Prefer Your Language

Search This Blog

What is Kernel in CUDA Programming

Posted by Unknown at 07:13 | 4 comments

Basic of CUDA Programming: Part 5

Kernels

CUDA C extends C by allowing the programmer to define C functions, called kernels, that, when called, are executed N times in parallel by N different CUDA threads, as opposed to only once like regular C functions.
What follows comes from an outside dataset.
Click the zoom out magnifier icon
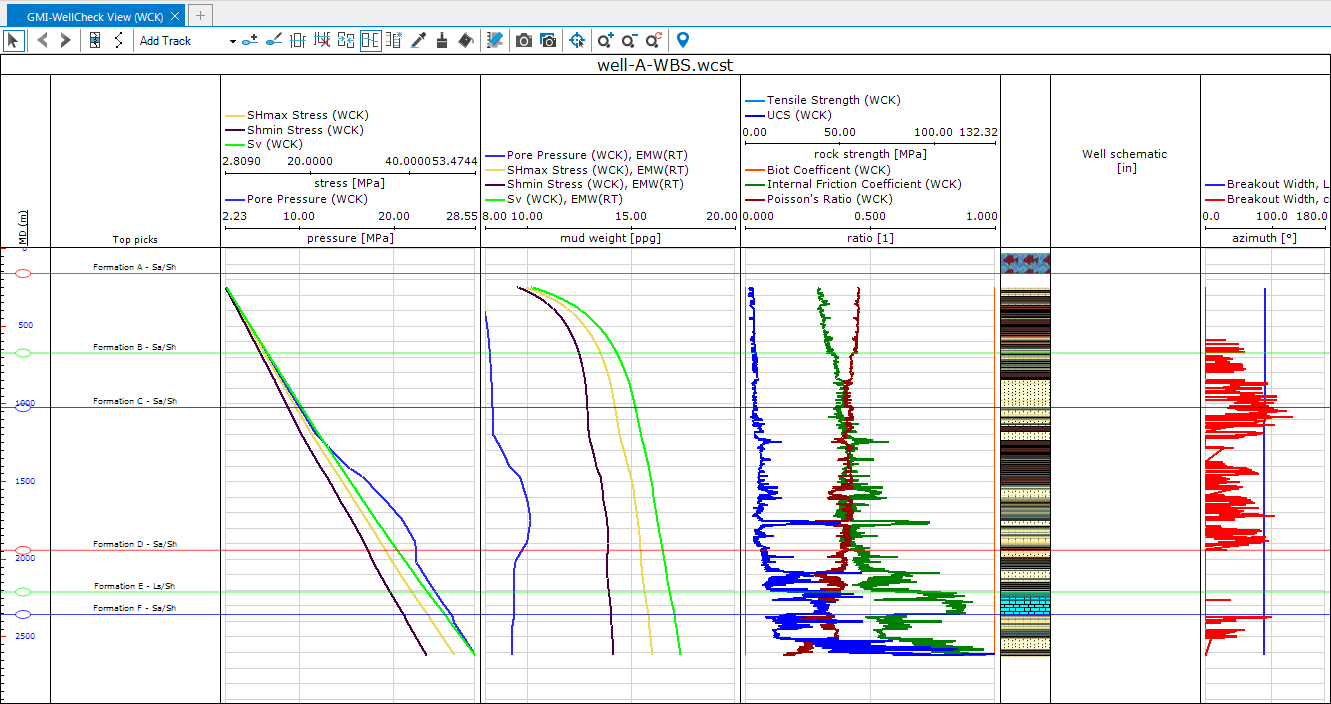(x=629, y=41)
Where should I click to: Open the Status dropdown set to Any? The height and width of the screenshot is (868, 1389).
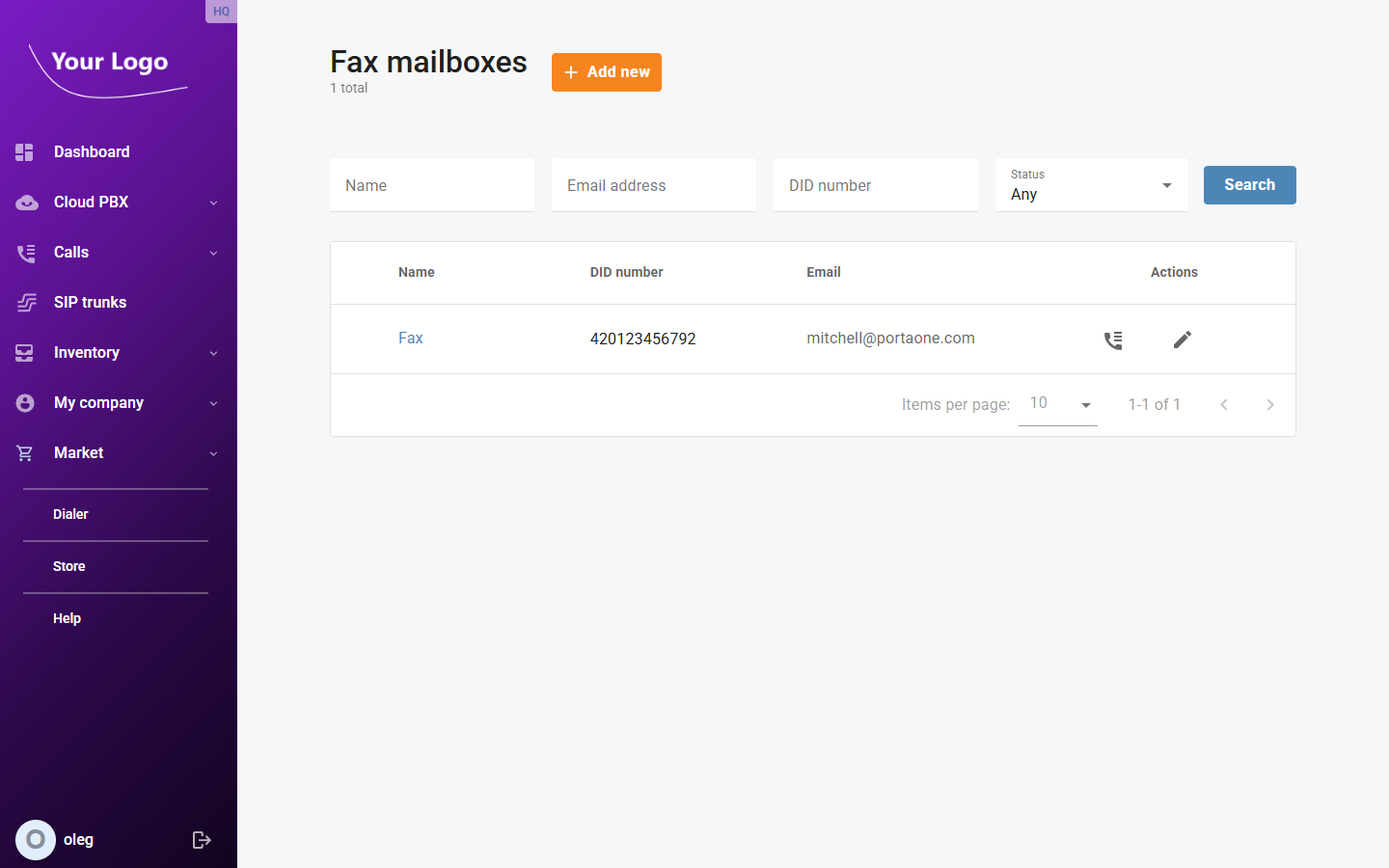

A kernel is defined using the __global__ declaration specifier and the number of CUDA threads that execute that kernel for a given kernel call is specified using a new <<<…>>>execution configuration syntax. Each thread that executes the kernel is given a unique thread ID that is accessible within the kernel through the built-in threadIdx variable.

Syntax:

Kernel_Name<<< GridSize, BlockSize, SMEMSize, Stream >>>(arg,..);

Where:

SMEMsize : is the size of Shared Memory at Runtime .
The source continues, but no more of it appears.